[Dataset entries]

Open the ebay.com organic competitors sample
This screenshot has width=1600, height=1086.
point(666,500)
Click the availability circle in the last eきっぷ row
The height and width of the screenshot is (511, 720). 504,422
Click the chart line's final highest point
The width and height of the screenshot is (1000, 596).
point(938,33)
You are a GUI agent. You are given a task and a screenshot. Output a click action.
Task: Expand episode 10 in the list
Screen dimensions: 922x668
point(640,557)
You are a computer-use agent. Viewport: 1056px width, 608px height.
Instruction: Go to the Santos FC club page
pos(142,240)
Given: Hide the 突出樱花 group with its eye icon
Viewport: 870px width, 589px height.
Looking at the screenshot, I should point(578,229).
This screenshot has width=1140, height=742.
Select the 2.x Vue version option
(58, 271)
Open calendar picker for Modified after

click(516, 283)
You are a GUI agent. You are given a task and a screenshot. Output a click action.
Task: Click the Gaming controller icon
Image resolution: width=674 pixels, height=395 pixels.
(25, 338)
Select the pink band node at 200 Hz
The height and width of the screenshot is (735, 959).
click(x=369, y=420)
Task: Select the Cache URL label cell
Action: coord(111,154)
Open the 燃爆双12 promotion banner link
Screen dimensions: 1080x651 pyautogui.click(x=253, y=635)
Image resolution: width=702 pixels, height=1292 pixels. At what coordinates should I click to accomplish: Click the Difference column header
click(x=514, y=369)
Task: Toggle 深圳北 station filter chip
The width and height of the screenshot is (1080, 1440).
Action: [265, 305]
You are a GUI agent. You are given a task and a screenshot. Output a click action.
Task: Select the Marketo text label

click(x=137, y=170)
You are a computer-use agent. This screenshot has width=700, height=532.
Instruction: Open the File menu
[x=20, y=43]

### Exercise directions
The result consists of the line with "You are a computer-use agent. This" through the last line of the entries above, repeated exactly and with nothing else.

### Task response
You are a computer-use agent. This screenshot has width=700, height=532.
Instruction: Open the File menu
[x=20, y=43]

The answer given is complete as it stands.